Learning to refine domain knowledge for biological network inference
This work addresses the problem of biased or incomplete biological knowledge graphs for biologists, offering an incremental improvement by combining existing strategies for more accurate causal inference.
The paper tackles the challenge of inferring causal biological networks from sparse, high-dimensional perturbation data by proposing an amortized algorithm that refines domain knowledge using observed data, outperforming baselines in recovering ground truth causal graphs and identifying errors in prior knowledge with limited interventional data.

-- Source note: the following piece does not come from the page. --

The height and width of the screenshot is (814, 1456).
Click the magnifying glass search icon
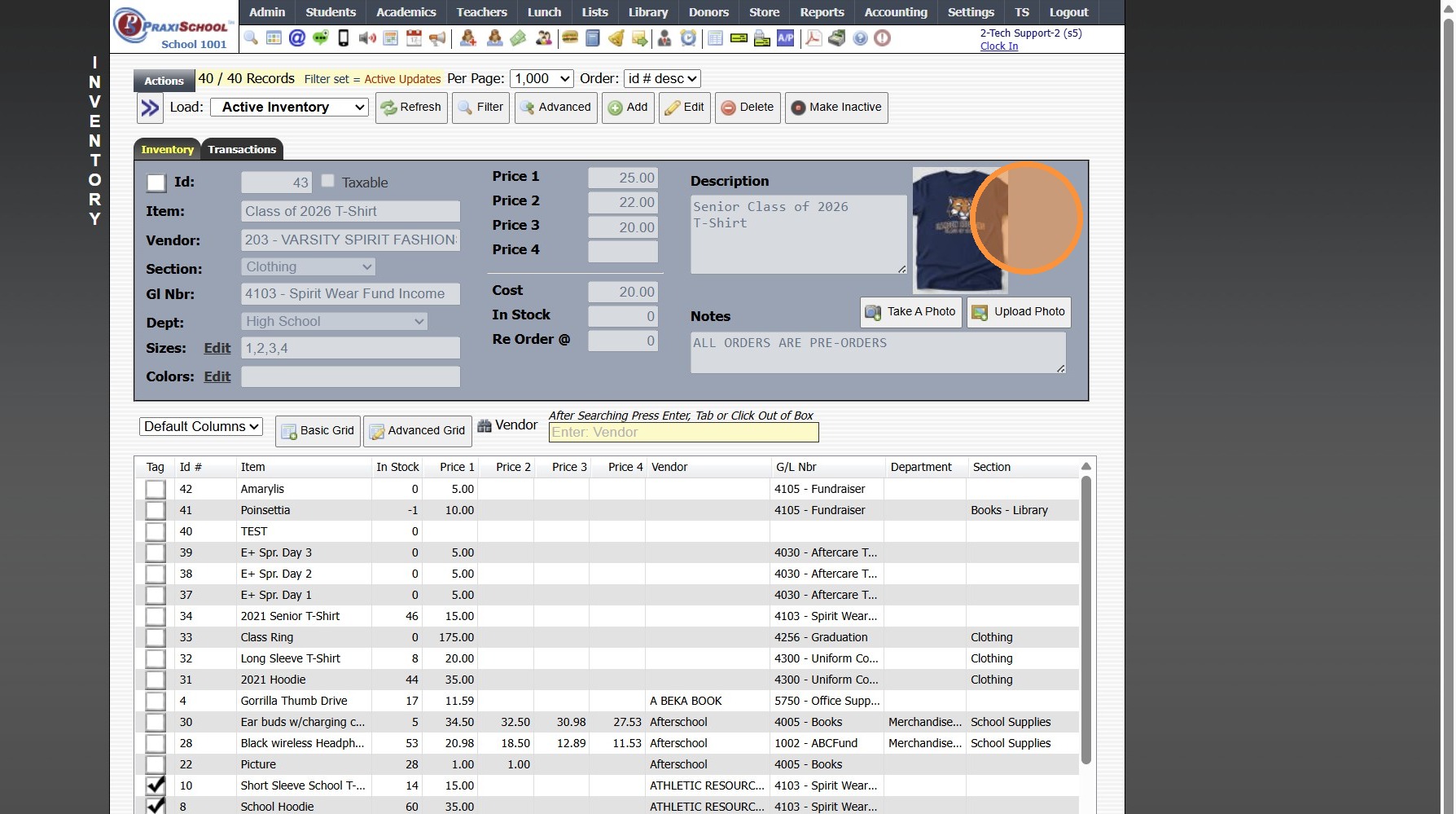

Perturbation experiments allow biologists to discover causal relationships between variables of interest, but the sparsity and high dimensionality of these data pose significant challenges for causal structure learning algorithms. Biological knowledge graphs can bootstrap the inference of causal structures in these situations, but since they compile vastly diverse information, they can bias predictions towards well-studied systems. Alternatively, amortized causal structure learning algorithms encode inductive biases through data simulation and train supervised models to recapitulate these synthetic graphs. However, realistically simulating biology is arguably even harder than understanding a specific system. In this work, we take inspiration from both strategies and propose an amortized algorithm for refining domain knowledge, based on data observations. On real and synthetic datasets, we show that our approach outperforms baselines in recovering ground truth causal graphs and identifying errors in the prior knowledge with limited interventional data.